I get that it's Facebooks project and they can do what they want with it, but I have 6+ years sunk into using the framework now, it's a lot to throw away. That said, I have high hopes for the combination of LiveView and Web Component based libraries like https://shoelace.style/
I would say the benefit of hooks and function based components is simplicity and ease-of-creation. Less boilerplate, less chance to mess up the life cycle of a component, especially for the vast majority of components that end up being pretty simple anyway.
I use hooks for animation, which requires setting up and tearing it down. I can do that with an easy hook, while if I had class based components, I'd have to keep track of every single time I want to use an animation, which is duplicated effort. Now multiply that by many different types of hooks, like querying for state, using a network connection (and not forgetting to close it down), etc.
Do you have a reduced code sample? I can’t quite picture the stale state issue.
(I suppose this is a good example in favour of the opposing “useCallback is premature optimisation” opinion)

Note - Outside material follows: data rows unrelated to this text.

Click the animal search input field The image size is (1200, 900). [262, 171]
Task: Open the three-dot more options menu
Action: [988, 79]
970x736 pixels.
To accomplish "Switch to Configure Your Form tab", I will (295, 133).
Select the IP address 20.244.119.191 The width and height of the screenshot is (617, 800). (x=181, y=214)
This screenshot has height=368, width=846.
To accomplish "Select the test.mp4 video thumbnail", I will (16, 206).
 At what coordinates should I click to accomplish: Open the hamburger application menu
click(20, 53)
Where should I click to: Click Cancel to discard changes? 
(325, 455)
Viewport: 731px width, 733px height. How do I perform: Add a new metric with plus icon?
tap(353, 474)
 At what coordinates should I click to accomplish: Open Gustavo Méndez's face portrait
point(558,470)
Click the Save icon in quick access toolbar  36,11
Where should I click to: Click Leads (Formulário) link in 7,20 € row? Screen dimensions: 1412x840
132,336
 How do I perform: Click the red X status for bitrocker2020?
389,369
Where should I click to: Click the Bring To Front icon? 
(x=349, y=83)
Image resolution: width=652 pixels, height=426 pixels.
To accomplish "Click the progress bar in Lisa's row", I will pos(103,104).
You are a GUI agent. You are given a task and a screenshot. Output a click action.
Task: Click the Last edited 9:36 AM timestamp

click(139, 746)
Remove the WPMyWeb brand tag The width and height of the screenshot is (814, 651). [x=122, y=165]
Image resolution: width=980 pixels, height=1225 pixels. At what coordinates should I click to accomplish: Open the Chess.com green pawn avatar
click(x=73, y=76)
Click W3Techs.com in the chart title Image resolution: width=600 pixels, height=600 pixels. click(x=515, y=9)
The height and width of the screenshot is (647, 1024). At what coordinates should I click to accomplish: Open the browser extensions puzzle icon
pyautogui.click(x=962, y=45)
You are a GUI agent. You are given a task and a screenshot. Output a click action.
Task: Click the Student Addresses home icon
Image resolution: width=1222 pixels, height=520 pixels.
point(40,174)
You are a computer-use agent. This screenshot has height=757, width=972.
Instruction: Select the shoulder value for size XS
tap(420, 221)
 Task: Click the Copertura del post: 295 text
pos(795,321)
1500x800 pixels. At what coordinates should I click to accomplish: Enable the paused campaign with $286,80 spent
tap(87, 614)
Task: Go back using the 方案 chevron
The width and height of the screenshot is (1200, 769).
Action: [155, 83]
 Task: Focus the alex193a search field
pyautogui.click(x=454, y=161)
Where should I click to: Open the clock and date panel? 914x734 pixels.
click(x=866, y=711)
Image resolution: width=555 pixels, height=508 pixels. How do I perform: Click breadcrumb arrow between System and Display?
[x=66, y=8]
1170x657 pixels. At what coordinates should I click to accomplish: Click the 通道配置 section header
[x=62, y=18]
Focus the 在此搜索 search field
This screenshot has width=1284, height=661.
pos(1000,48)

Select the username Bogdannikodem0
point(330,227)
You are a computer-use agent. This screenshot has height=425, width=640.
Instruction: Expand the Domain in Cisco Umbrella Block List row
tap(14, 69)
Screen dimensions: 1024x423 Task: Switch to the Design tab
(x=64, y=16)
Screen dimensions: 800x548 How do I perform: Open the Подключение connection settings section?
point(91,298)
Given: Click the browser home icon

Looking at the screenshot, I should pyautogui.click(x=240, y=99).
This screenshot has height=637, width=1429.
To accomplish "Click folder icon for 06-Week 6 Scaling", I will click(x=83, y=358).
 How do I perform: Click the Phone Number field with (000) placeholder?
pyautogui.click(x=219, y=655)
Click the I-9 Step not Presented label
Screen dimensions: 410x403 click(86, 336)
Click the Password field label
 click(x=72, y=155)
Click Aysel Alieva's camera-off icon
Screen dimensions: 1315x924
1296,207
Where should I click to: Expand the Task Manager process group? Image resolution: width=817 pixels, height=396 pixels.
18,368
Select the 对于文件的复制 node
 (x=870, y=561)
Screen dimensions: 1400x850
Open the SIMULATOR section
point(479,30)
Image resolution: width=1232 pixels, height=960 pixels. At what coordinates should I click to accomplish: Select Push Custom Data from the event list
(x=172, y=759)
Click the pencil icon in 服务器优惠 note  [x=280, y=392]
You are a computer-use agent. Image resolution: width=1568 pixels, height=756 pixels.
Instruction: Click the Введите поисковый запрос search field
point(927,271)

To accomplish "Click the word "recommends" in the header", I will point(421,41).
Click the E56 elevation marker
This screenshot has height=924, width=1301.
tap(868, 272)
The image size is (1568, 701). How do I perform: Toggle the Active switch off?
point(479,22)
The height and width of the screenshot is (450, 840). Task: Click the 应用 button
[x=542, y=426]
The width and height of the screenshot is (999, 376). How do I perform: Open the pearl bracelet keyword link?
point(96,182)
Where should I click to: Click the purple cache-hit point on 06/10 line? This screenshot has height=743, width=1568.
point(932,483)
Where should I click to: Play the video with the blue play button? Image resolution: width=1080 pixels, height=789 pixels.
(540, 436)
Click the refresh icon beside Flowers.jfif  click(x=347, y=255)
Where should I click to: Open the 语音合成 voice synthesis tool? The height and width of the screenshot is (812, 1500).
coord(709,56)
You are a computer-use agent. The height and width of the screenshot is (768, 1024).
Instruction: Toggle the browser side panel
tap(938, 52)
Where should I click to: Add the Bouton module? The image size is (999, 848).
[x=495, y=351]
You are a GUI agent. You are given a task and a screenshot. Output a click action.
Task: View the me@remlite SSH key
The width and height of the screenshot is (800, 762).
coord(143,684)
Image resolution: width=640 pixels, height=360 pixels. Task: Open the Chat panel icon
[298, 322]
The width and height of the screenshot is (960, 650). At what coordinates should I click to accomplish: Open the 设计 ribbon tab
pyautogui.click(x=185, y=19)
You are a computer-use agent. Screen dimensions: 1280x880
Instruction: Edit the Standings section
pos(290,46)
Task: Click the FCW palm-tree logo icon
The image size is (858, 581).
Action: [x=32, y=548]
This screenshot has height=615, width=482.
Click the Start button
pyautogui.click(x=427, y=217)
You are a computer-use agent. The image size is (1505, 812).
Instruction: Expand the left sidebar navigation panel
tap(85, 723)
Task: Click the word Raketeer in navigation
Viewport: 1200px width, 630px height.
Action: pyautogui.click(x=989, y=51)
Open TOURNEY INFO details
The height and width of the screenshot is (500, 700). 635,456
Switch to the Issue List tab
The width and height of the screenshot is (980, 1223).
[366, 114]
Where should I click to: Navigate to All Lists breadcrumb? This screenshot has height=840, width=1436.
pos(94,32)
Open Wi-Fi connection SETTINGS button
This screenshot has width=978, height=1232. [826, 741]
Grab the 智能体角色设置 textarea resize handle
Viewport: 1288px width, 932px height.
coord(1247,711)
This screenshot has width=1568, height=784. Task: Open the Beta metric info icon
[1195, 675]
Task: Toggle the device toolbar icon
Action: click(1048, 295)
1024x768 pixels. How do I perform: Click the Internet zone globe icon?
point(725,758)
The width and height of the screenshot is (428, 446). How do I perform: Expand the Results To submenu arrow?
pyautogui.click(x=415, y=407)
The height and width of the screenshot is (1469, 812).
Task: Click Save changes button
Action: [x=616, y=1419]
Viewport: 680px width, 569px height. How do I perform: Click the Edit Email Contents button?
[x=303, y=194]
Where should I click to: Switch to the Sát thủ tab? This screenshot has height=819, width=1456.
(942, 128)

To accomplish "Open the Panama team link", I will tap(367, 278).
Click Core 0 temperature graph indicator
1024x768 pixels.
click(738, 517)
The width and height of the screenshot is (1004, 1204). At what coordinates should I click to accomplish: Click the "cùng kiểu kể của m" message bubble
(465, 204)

This is the exact footgun I ran into yesterday:
https://codepen.io/rodeoclash/pen/poLqeYb?editors=1111
Even though `theState` is passed to the dependency array of the parent component which is tracking hidden images, it will still be stale!
After a while, I figured out that the child components, where the click originates from, also needed to have the map of deleted images passed to their dependency array. Total footgun.
For this specific example the problem is that the handleClick callback is using a stale/cached onImageDeleted callback (which indirectly has old state). If you add onImageDeleted to the handleClick dependency array, it beings to work as you expect.
Would the dependency linter catch this? I assume yes?
Yep, it will flag any references to variables in the outer scope that it doesn’t know for certain are stable.
Ahh, that's interesting.
Not on hand, but I'll put together one in a codepen now.